Saat itu, pemadaman kebakaran terkendala medan yang berat. Pemadaman api secara konvensional pun tak bisa dilakukan. Sebab, kebakaran berada di ketinggian sekitar 2.800 mdpl.
Petugas juga berhadapan dengan bahaya angin kencang yang membuat api sulit dipadamkan. Di medan ekstrem ini, seorang petugas bahkan bisa terjebak dalam kobaran api, jika tak berhati-hati.
"Sarannya, kalau mematikan api harus memastikan api betul-betul padam. Tidak ada sisa," ungkap Kusworo, Selasa (11/9/2018).
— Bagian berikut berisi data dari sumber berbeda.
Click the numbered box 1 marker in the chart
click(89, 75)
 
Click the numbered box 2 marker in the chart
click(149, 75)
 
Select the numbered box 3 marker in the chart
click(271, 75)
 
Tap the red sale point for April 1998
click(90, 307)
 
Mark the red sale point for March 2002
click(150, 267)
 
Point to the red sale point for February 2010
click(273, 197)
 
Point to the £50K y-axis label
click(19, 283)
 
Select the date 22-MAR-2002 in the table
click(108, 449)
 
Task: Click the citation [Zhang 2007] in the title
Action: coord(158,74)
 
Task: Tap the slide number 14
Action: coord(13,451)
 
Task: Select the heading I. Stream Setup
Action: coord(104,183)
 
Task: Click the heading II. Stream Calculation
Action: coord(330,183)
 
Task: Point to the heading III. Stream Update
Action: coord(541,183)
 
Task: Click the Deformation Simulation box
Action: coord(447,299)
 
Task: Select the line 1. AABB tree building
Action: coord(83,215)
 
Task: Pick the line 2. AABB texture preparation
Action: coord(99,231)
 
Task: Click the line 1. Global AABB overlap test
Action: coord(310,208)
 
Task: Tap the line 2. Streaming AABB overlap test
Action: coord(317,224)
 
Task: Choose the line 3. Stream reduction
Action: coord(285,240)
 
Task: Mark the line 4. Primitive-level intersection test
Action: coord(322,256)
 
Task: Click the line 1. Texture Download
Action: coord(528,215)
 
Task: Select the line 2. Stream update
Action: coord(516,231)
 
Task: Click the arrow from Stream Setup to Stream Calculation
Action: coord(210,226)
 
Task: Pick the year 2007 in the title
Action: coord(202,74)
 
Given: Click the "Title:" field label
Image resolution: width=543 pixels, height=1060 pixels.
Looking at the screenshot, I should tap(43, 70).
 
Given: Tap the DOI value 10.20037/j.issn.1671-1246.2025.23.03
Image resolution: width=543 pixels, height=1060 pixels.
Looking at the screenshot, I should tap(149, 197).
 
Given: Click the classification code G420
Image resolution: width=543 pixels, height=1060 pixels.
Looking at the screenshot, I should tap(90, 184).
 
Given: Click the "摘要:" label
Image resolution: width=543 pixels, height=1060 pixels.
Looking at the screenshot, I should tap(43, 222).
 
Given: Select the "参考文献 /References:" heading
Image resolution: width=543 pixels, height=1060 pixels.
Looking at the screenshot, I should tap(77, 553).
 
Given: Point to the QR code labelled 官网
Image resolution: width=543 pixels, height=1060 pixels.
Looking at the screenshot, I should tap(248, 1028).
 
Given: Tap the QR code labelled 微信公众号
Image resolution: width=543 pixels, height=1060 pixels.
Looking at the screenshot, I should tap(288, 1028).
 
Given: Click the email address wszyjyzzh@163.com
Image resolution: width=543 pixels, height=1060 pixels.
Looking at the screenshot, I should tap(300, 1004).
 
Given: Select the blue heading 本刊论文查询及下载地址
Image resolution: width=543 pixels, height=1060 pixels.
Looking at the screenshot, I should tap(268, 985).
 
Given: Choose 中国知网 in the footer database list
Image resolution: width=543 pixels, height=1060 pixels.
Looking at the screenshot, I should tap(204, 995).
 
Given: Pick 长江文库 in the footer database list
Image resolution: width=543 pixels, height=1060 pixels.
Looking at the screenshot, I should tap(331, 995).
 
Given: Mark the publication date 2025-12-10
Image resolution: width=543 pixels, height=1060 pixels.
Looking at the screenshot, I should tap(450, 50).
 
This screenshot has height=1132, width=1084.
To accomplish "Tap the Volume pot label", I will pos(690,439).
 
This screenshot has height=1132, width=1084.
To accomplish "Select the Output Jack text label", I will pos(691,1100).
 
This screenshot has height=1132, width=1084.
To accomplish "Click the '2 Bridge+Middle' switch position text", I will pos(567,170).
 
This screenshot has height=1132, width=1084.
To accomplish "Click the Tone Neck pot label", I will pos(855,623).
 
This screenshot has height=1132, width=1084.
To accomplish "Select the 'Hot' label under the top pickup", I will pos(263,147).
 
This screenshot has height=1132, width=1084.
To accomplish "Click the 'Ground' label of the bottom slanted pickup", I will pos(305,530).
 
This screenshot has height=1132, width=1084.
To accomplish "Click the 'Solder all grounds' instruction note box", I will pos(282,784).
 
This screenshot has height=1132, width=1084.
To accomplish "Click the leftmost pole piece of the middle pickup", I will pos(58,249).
Kusworo bercerita, secara teori, kebakaran hutan atau semak bisa dipadamkan dengan memotong jalur rembetan api. Misalnya, dengan memotong pohon dan membersihkan semak untuk melokalisasi api.
Namun, rupanya saat itu api juga merembet di bawah tanah, sehingga tak tampak. Api ini lantas muncul di lokasi lain sehingga kebakaran tak bisa cepat dipadamkan. Kesulitan juga bertambah lantaran tak ada sumber air yang bisa membantu pemadaman api.
"Khawatir ada pendaki atau warga yang terjebak api," ujarnya.
Kondisi kering yang berimbas pada meningkatnya risiko kebakaran juga berarti pertanda bahaya untuk pendaki. Persediaan air bersih pendaki pun harus dipastikan cukup. Pasalnya, pendaki bakal kesulitan mencari sumber air bersih pada musim kemarau.